Forth, fifth, sixth... all the other releases are taken by so called 'Slates' or touch tablets. Lenovo Tablet, Dell Tablet, Freescale Tablet, T-Mobile Vega Android Tablet... This year on CES almost every possible company decided to release their own tablet, probably in competitive anticipation for widely-gossiped iSlate (that is supposedly coming soon from Apple). And, I totally agree with my pal from lab, David (who already criticized it here), that tablets don't fill any market gap, and therefore they are useless. Ebook I understand, because I want to read and store journal papers, newspapers and articles on the thin and light device with E-ink display (and they are cheap). Netbook I acknowledge, because I would like to have a light laptop working in the Cloud (and they are cheap). But I don't need a 10" copy of my iPhone with touch LCD or LED screen. Not useful for writing, not useful for reading, shit, it's a retarded technology and it's expensive. Enough for today.

[photo credits: Google, Engaget, Wikipedia]

Monday 4 January 2010

I got Eigenharp Pico!!!

I am back after long break and skiing (Cairngorm), and it's 2010 - the year when they send the second crew in Space Odyssey.

And I got the best Christmas gift ever (thank you Ola!:*) - Eigenharp Pico!

I wrote about Eigenharp and their synthesizers here, but now it's hands-on (Fig 1).
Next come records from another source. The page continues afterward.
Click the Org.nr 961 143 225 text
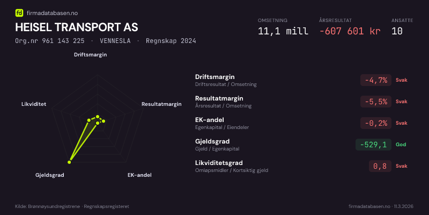Screen dimensions: 429x215 pyautogui.click(x=50, y=41)
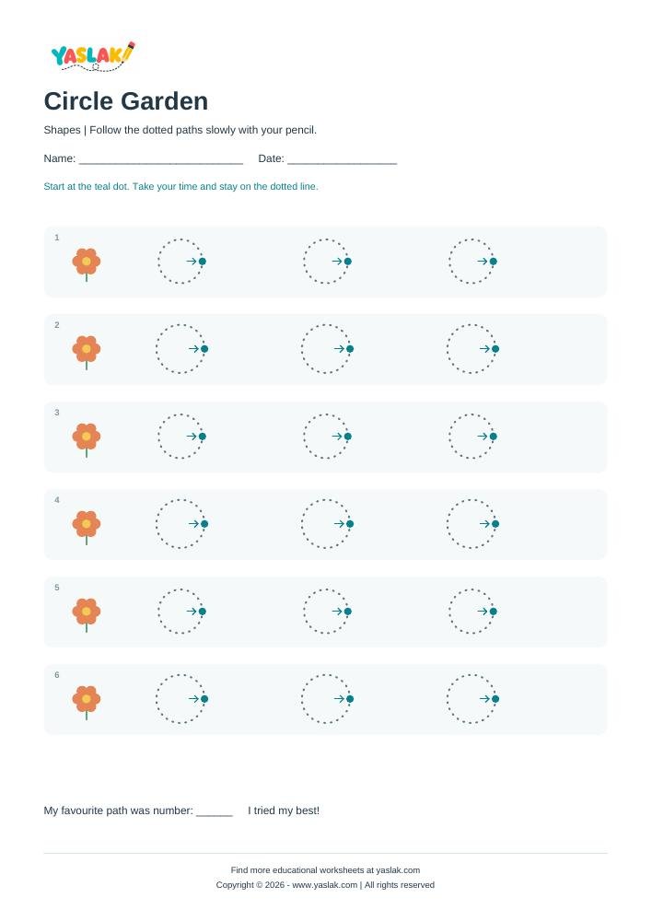Screen dimensions: 652x921
Task: Click the arrow inside row 6's middle circle
Action: pos(339,699)
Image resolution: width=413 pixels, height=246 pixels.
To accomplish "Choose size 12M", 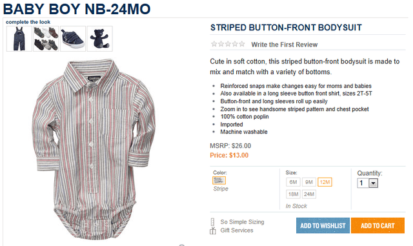I will [x=325, y=182].
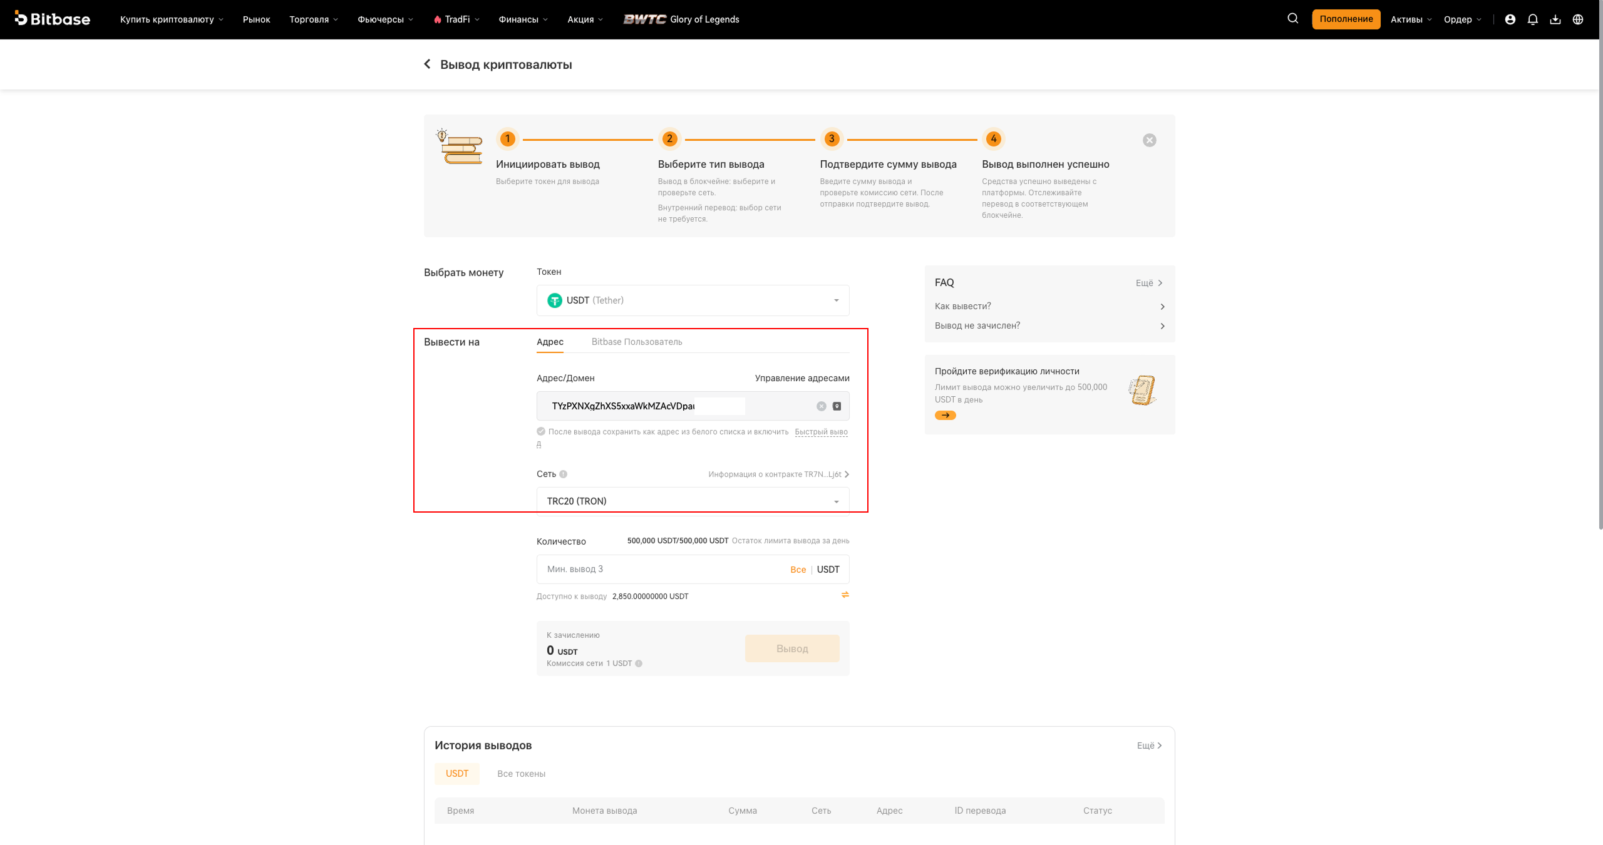Clear the address field with the X icon
The image size is (1603, 845).
(x=822, y=406)
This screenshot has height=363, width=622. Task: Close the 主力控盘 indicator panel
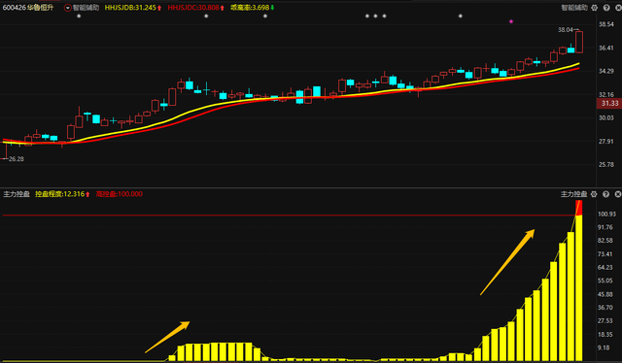pos(618,194)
So let me try to outline some main coolest features of this small instrument.

What strike you first is the quality of design - attention to small details. It feels like professional instrument, it has the just right weight (about 500g), adjustable thumb hooks to hold it (Fig 2) and neck strip. The 3 meter USB cable has special attachment to prevent it from disconnecting (Fig 3). The breath pipe is also adjustable and detachable for easy cleaning, with interchangeable mouthpieces (Fig 4). You got 18 keys, but you 8 fingers are most intuitively using only 6 of them - the remaining 2 are used for quick browsing of samples. There are also 4 'options' keys, which you use to program Pico on the fly. Finally, there is a touch sensitive strip running through the length of Pico's body.
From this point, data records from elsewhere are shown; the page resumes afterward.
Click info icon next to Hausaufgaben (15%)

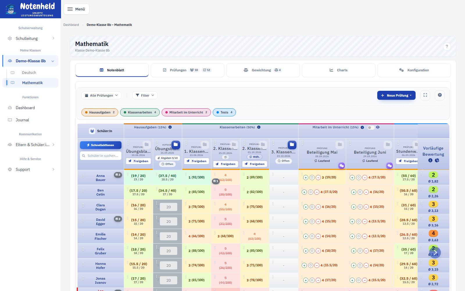[x=170, y=127]
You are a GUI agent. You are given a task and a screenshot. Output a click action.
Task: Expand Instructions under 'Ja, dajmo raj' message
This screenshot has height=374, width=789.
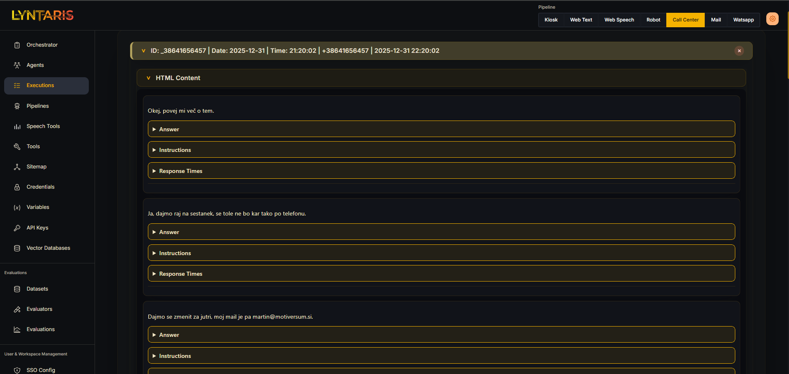(175, 253)
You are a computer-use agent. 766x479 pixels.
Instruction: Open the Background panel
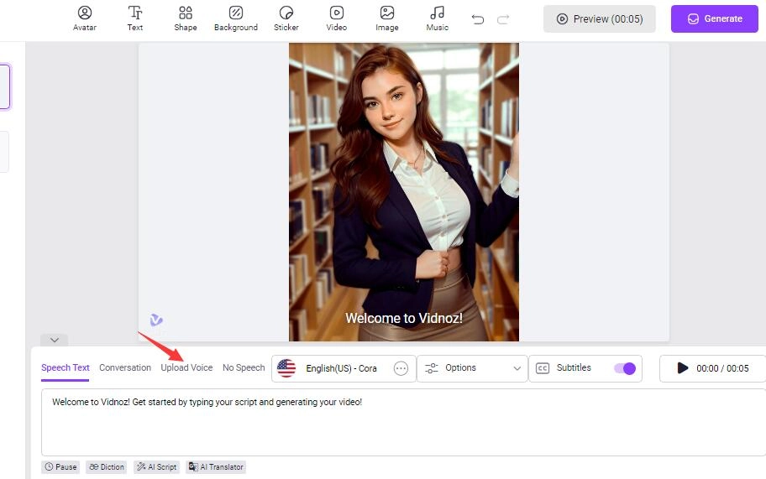(x=236, y=18)
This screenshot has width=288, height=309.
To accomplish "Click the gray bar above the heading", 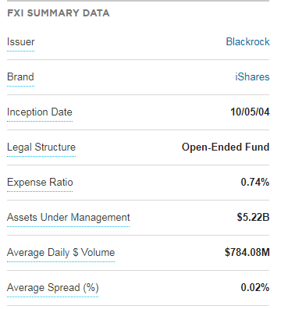I will point(138,1).
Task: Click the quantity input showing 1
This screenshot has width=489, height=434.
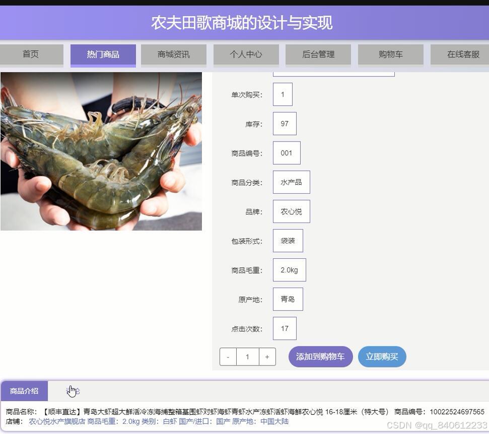Action: tap(247, 356)
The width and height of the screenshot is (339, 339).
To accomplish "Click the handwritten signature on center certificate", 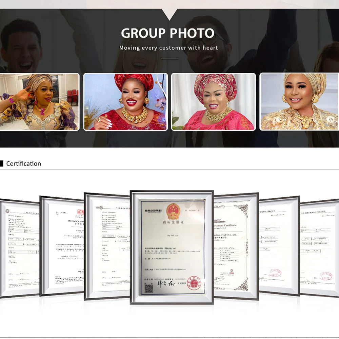I will point(167,283).
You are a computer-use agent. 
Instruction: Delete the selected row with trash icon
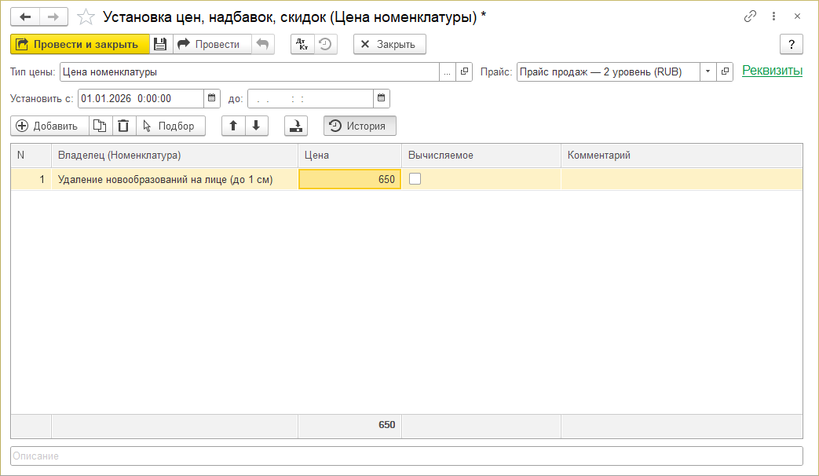pyautogui.click(x=123, y=126)
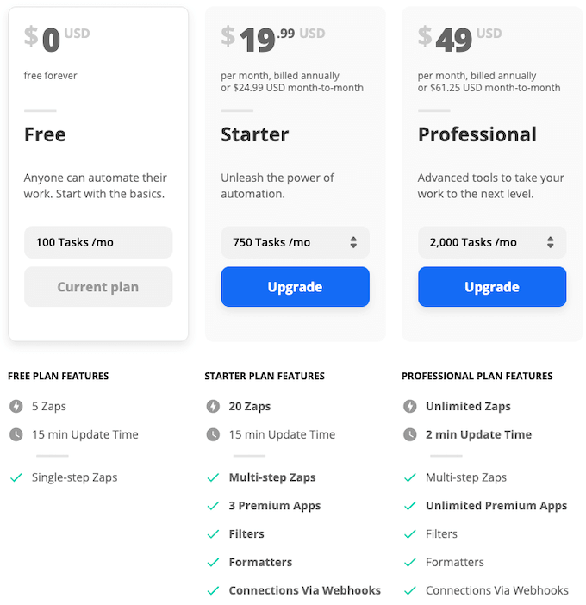Click checkmark beside Unlimited Premium Apps
586x605 pixels.
(x=409, y=506)
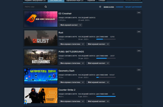Image resolution: width=163 pixels, height=107 pixels.
Task: Click the blue ribbon badge on Counter-Strike 2
Action: 26,102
So I hooked it to my mac, and installed massive software package (about 8GB), which took about 15 minutes. The software is demanding, because of the heavy physical modeling instruments (Cello and Clarinet), FX units and audio units. I lunched the EigenD (native software that controls Pico) and... it was ready to play.


It takes time to get used to playing on Pico keys, which are more sensitive to your touch than the strings of guitar. However, the tutorials are really straightforward, so after only 2 hours I was able to make some basic programming of the device.
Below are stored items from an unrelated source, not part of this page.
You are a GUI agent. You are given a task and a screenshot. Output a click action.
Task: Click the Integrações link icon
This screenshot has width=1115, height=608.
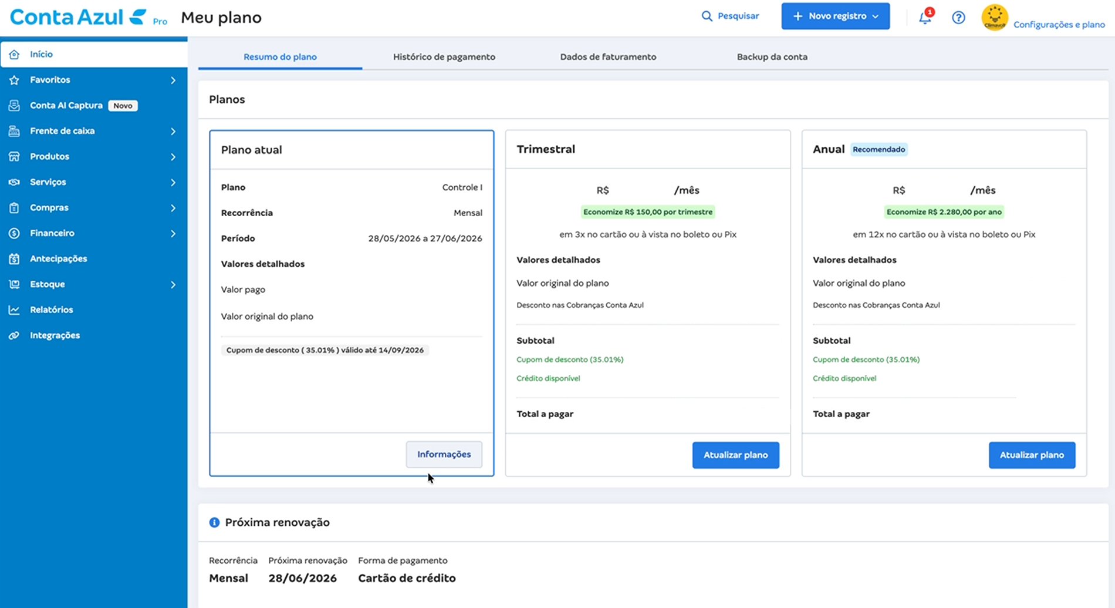point(14,335)
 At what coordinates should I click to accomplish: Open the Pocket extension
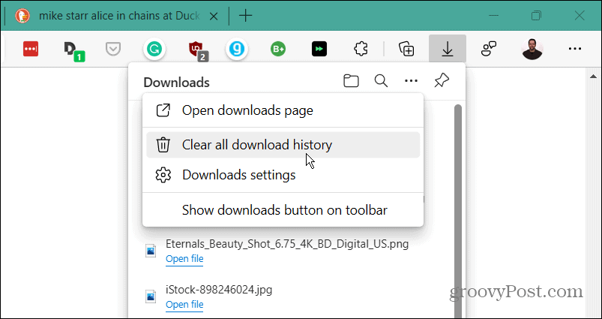pyautogui.click(x=112, y=49)
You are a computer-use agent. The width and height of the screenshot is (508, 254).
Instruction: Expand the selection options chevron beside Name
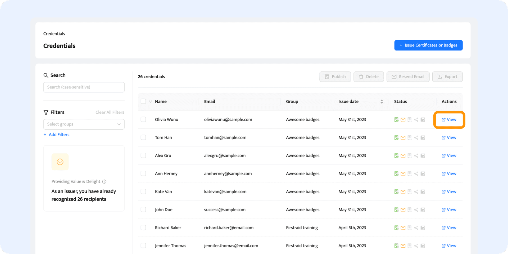150,101
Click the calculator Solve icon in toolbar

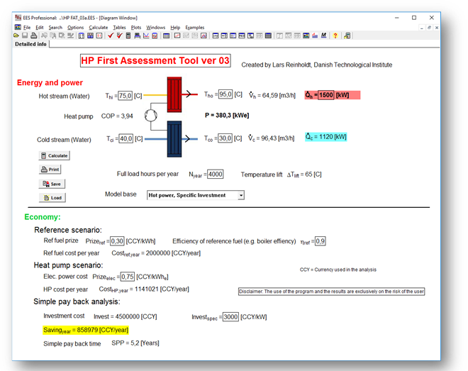(x=128, y=35)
My first impression - it is an instrument capable to create very interesting sounds, but it is too limited in terms of programming at the moment. They will release the workbench, which will allow to program every parameter of Pico, but at this stage I can't do some things I want to. For example - the drum machine is limited to sample playing (no sequencer), changing some default parameters is still not possible.

However, as a controller for virtual synthesizer, its ultimately best I ever played (and I tested about 40 hardware and 60 software synths in recent years). For example I have two software synths (Arturia Jupiter 8V and Native Instruments Absynth 5) loaded into Pico, so I play keys on two voices, change frequency using touch strip, change resonance using keys roll and apply various levels of distortion using breath pipe. Then I add some delay, extra filter as separate audio effect. Effect is quite crazy. Then I change Absinthe for physical model of clarinet and it gets even more industrial-dirty.

So overall, I love it, but it still needs lots of work from software side, Workbench is essential for serious programming and interface will take me probably 2 months to get to the decent level of playing. But it is definitely the most intersting instrument I have been playing which uses the full power of computers with very smart and friendly tactile interface. I give it 8 out of 10.